Test-AzureStack -Group UpdateReadiness

Validatieprogramma uitvoeren om back-upinstellingen voor infrastructuur te testen

Voordat u back-up van de infrastructuur configureert, kunt u het pad en de referenties voor de back-upshare testen met behulp van de AzsBackupShareAccessibility-test :

Enter-PSSession -ComputerName "<ERCS VM-name/IP address>" -ConfigurationName PrivilegedEndpoint -Credential $localcred 
Test-AzureStack -Include AzsBackupShareAccessibility -BackupSharePath "\\<fileserver>\<fileshare>" -BackupShareCredential $using:backupcred

Nadat u de back-up hebt geconfigureerd, kunt u AzsBackupShareAccessibility uitvoeren om te controleren of de share toegankelijk is vanuit de ERCS:

Enter-PSSession -ComputerName "<ERCS VM-name/IP address>" -ConfigurationName PrivilegedEndpoint -Credential $localcred 
Test-AzureStack -Include AzsBackupShareAccessibility

Als u nieuwe referenties wilt testen met de geconfigureerde back-upshare, voert u het volgende uit:

Enter-PSSession -ComputerName "<ERCS VM-name/IP address>" -ConfigurationName PrivilegedEndpoint -Credential $localcred 
Test-AzureStack -Include AzsBackupShareAccessibility -BackupShareCredential "<PSCredential for backup share>"

Validatieprogramma uitvoeren om de netwerkinfrastructuur te testen

Deze test controleert de connectiviteit van de netwerkinfrastructuur waarbij het Software Defined Network (SDN) van Azure Stack Hub wordt omzeild.

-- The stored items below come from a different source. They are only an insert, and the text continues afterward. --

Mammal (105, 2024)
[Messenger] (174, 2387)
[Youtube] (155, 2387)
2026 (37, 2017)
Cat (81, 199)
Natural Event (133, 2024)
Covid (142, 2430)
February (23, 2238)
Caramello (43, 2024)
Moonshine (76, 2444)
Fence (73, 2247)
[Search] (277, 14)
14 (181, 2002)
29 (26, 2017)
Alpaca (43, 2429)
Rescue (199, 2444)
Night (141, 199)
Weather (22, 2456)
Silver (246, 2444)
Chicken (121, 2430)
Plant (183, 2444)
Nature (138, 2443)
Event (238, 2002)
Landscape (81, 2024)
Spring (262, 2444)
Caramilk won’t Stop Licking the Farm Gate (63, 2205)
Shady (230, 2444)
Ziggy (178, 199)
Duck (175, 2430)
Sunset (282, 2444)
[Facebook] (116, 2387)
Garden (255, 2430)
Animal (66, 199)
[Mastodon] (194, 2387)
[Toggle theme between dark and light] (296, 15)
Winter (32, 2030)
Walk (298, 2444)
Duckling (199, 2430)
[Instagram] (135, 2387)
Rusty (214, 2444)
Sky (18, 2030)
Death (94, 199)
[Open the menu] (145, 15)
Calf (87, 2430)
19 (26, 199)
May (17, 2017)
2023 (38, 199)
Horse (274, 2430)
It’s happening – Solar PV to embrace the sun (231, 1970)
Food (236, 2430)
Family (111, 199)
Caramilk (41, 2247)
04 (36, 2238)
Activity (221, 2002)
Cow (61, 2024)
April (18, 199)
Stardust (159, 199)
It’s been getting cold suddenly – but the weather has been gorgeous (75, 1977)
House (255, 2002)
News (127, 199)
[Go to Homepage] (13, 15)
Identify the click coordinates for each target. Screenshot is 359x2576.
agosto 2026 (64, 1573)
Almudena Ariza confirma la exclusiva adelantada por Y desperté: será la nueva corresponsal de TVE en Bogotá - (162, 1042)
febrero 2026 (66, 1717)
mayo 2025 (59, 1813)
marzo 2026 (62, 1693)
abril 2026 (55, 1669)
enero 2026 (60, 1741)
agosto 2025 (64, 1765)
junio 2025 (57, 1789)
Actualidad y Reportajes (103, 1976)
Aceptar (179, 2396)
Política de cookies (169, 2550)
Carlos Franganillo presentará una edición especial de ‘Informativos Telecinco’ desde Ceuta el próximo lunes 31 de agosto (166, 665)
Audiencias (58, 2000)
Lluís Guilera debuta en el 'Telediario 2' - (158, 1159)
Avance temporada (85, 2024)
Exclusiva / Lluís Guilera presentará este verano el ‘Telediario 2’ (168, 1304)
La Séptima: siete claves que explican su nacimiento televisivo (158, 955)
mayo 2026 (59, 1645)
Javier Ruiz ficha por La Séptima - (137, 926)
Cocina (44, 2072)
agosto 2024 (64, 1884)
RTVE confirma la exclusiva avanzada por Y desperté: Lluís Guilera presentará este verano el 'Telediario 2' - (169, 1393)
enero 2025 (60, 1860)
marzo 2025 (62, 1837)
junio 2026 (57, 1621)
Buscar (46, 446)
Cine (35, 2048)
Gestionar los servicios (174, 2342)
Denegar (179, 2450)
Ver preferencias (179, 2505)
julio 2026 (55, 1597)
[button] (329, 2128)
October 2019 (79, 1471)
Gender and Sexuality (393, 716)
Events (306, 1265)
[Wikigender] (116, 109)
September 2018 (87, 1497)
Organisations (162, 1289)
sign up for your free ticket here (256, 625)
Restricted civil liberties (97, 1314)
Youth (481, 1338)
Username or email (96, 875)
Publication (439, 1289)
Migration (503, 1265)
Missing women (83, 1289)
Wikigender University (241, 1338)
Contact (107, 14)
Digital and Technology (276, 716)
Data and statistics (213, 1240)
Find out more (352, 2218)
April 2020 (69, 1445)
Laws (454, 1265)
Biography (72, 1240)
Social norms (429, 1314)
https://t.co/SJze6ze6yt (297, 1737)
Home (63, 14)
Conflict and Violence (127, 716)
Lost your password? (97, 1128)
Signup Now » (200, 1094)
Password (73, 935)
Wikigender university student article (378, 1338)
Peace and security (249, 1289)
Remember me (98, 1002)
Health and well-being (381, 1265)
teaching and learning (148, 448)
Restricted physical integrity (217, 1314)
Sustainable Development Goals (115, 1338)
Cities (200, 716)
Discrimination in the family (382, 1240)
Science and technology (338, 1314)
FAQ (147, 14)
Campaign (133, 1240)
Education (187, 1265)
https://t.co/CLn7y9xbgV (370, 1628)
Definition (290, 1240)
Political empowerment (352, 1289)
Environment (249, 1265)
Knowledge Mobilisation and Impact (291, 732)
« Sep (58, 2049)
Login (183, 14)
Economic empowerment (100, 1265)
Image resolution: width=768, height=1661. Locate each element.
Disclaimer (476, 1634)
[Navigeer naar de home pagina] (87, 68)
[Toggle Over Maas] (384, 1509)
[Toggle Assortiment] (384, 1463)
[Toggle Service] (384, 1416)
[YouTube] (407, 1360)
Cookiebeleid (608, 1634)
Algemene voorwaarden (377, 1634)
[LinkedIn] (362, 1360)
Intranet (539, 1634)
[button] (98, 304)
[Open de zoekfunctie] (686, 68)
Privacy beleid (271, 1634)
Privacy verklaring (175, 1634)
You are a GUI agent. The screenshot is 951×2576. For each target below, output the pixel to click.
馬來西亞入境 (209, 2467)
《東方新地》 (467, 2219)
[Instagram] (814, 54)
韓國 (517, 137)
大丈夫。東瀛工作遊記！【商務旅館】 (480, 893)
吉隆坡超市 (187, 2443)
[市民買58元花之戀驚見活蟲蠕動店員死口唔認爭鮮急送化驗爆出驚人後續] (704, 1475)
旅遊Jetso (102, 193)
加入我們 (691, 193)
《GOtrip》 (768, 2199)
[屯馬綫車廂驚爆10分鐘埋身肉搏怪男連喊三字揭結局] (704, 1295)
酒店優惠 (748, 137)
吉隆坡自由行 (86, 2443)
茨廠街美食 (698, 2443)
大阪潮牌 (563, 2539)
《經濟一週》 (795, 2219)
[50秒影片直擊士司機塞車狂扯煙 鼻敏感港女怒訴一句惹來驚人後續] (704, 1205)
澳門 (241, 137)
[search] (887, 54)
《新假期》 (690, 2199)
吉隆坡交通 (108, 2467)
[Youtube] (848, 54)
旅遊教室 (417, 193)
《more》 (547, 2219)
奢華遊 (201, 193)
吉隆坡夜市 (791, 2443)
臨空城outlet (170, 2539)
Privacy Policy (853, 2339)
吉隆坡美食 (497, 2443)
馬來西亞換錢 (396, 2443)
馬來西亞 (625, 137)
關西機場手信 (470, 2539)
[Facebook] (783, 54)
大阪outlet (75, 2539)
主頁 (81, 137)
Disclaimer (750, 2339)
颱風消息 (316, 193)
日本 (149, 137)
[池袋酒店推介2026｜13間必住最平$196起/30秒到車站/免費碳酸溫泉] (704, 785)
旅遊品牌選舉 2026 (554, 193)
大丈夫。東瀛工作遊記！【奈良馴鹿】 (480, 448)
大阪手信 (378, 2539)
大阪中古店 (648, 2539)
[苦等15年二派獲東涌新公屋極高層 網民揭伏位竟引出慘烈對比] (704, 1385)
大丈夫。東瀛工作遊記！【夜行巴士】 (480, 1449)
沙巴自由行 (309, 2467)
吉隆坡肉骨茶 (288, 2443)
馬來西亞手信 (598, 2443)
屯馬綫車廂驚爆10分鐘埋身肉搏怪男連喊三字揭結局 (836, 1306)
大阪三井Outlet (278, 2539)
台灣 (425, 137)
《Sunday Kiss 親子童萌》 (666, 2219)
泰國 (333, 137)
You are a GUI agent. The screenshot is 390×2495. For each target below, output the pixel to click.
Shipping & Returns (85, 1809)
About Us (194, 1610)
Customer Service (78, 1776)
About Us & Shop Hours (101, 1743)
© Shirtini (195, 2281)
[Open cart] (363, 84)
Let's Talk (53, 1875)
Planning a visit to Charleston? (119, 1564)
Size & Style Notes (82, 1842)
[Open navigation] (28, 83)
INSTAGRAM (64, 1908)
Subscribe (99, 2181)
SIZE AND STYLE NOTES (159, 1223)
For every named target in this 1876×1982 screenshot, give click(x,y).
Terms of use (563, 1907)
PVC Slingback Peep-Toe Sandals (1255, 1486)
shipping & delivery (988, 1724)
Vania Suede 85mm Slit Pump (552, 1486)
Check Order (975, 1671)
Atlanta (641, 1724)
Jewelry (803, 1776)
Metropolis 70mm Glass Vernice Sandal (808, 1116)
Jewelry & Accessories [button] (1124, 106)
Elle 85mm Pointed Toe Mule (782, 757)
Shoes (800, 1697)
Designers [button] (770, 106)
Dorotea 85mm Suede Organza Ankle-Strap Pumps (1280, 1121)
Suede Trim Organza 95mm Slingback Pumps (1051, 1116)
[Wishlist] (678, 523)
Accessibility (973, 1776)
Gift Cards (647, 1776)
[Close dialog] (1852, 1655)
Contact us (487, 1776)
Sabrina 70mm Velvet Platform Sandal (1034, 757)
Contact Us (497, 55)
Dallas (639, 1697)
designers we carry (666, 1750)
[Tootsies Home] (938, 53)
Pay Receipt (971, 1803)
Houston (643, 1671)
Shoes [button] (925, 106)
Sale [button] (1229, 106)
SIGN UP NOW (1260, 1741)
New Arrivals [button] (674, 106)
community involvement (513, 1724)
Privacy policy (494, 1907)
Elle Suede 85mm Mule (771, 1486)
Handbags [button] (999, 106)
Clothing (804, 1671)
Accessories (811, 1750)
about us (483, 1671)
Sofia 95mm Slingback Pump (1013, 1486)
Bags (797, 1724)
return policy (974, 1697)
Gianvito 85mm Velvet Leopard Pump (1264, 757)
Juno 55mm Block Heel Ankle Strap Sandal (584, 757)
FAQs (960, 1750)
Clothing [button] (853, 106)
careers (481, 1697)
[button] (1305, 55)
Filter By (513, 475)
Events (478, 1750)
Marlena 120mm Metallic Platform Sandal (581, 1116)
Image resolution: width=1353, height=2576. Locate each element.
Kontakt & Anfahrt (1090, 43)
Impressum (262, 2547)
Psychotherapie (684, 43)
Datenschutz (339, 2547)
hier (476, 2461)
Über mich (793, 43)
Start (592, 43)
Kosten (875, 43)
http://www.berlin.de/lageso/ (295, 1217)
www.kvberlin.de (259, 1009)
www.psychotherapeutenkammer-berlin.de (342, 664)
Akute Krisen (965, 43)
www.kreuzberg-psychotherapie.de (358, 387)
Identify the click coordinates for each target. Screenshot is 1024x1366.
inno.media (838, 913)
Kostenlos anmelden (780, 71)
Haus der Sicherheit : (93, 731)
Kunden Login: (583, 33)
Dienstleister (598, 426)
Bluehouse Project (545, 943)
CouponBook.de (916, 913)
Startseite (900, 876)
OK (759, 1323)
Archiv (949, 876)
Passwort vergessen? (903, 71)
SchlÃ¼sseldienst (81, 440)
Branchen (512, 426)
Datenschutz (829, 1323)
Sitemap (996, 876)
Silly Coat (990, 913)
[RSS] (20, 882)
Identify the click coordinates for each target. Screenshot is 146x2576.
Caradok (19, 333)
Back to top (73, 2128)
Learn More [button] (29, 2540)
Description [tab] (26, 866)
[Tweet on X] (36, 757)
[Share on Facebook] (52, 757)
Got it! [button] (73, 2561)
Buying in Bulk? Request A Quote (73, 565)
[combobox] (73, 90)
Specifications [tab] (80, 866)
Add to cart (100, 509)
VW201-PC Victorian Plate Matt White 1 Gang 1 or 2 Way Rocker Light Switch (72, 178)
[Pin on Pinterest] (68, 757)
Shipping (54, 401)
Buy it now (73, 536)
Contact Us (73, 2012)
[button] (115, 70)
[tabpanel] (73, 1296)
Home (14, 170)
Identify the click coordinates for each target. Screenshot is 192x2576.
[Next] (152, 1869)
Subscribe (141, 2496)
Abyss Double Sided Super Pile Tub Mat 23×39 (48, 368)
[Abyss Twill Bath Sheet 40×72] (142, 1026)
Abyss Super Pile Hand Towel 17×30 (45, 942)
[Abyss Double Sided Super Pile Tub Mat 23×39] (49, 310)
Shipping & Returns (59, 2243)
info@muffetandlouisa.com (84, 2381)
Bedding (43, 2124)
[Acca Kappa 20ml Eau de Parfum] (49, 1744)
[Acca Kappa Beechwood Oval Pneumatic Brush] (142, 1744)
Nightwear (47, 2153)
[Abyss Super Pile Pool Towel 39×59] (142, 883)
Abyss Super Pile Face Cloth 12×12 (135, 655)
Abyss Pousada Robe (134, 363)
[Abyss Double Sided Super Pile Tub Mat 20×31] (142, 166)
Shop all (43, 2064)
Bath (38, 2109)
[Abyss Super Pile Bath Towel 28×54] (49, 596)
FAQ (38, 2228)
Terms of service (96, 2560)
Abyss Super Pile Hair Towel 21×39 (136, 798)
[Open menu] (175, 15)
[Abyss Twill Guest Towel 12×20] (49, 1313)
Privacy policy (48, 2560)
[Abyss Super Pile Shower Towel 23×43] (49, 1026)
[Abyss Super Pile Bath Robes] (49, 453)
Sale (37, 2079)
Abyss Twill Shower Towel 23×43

Het demonstreert de connectiviteit van een openbaar VIP naar de geconfigureerde DNS-doorstuurservers, NTP-servers en verificatie-eindpunten. Dit omvat connectiviteit met Azure bij het gebruik van Microsoft Entra ID als id-provider of de federatieve server bij gebruik van AD FS als id-provider.

Neem de foutopsporingsparameter op om een gedetailleerde uitvoer van de opdracht op te halen:

Test-AzureStack -Include AzsNetworkInfra -Debug

Volgende stappen

Zie Diagnostische logboekverzameling van Azure Stack Hub voor meer informatie over diagnostische hulpprogramma's van Azure Stack Hub en logboekregistratie van problemen.

Zie Problemen met Microsoft Azure Stack Hub oplossen voor meer informatie over het oplossen van problemen.